* Begin Quoted text *

Demo 3: Grid
============

One important feature of KANs is that they embed splines to neural
networks. However, splines are only valid for approximating functions in
known bounded regions, while the range of activations in neural networks
may be changing over training. So we have to update grids properly
according to that. Let’s first take a look at how we parametrize
splines.

.. code:: ipython3

    from kan.spline import B_batch
    import torch
    import matplotlib.pyplot as plt
    import numpy as np
    
    # consider a 1D example.
    # Suppose we have grid in [-1,1] with G intervals, spline order k
    G = 5
    k = 3
    grid = torch.linspace(-1,1,steps=G+1)[None,:]
    
    # and we have sample range in [-1,1]
    x = torch.linspace(-1,1,steps=1001)[None,:]
    
    basis = B_batch(x, grid, k=k)
    
    for i in range(G+k):
        plt.plot(x[0].detach().numpy(), basis[0,i,:].detach().numpy())

* End Quoted text *

#### Problems and tasks:
a. Which modules or objects does the grid demo's code import? List each one.
b. According to the grid demo, in what kind of regions are splines valid for approximating functions?

* Begin Data segment *

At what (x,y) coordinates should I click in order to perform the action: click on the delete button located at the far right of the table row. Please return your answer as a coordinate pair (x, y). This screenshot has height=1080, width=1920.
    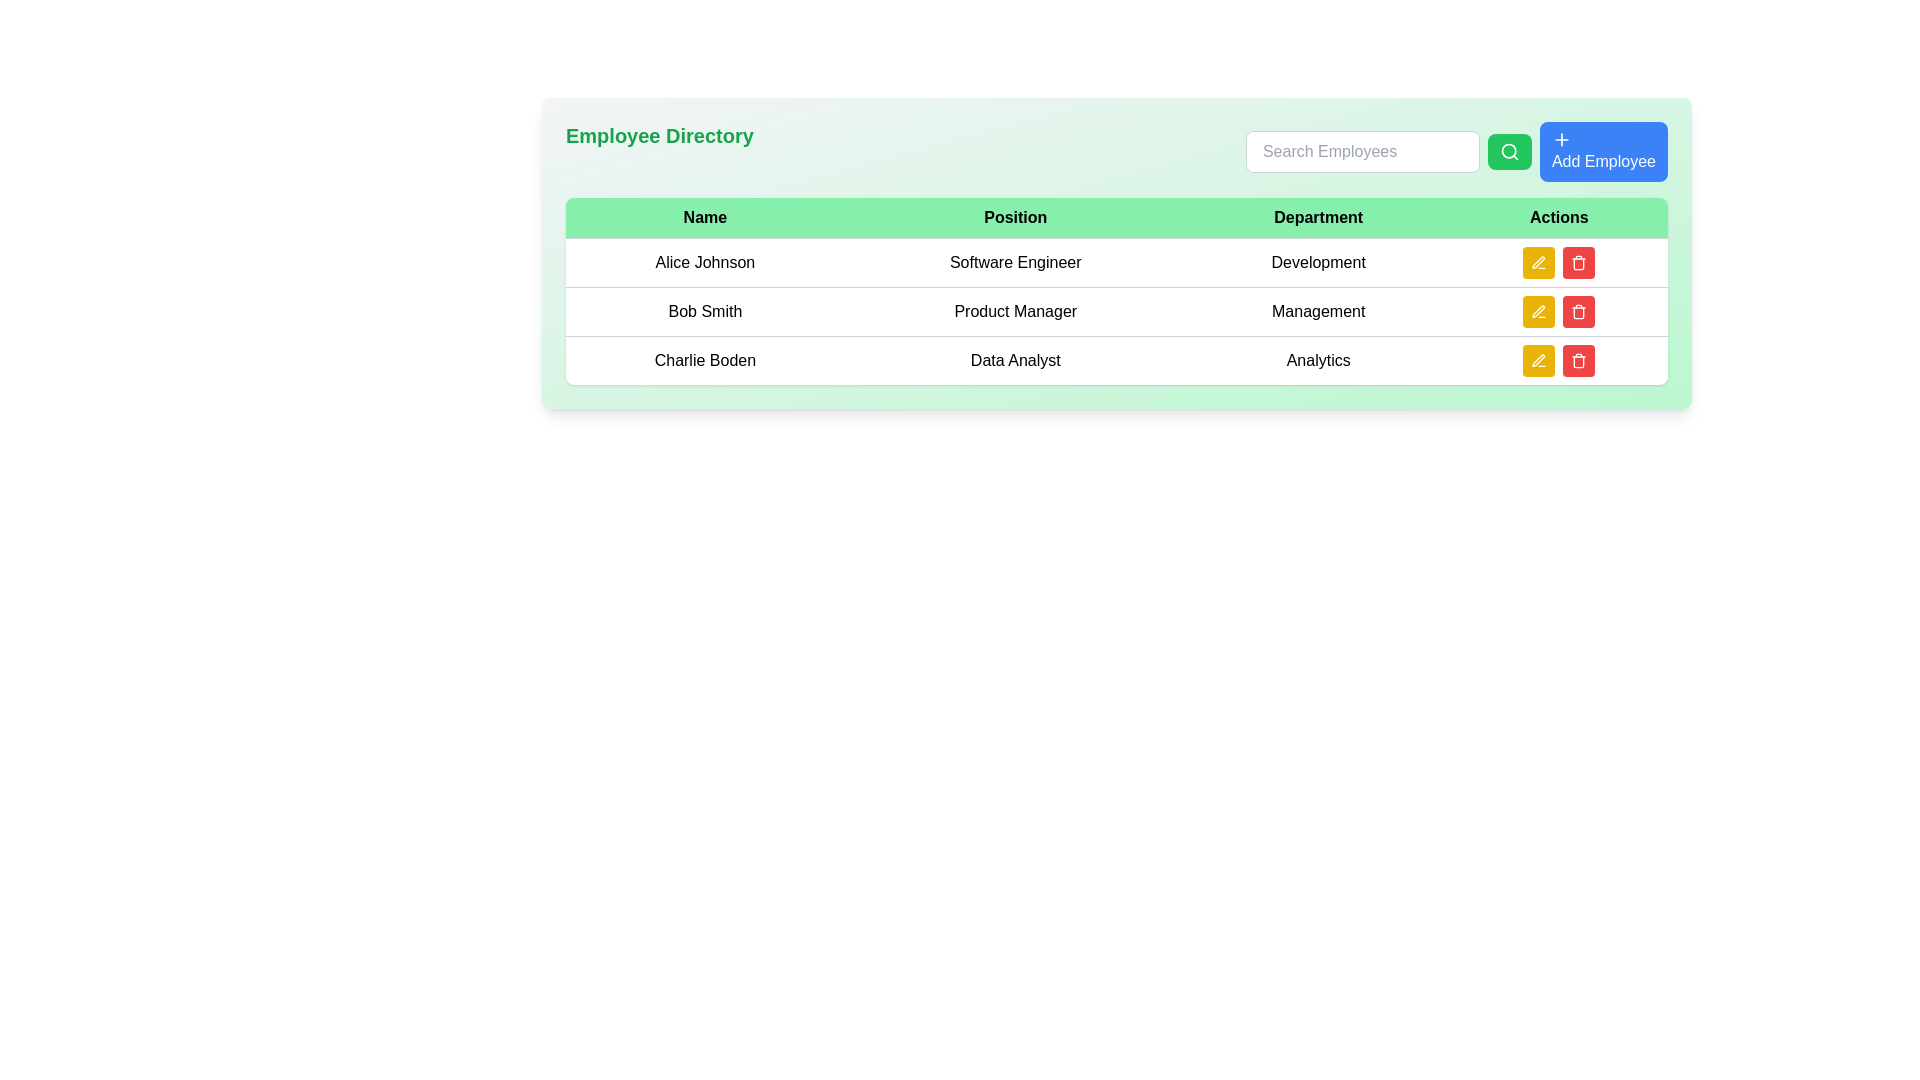
    Looking at the image, I should click on (1578, 261).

* End Data segment *

#### Task responses:
a. B_batch (from kan.spline), torch, matplotlib.pyplot (as plt), numpy (as np)

b. Known bounded regions.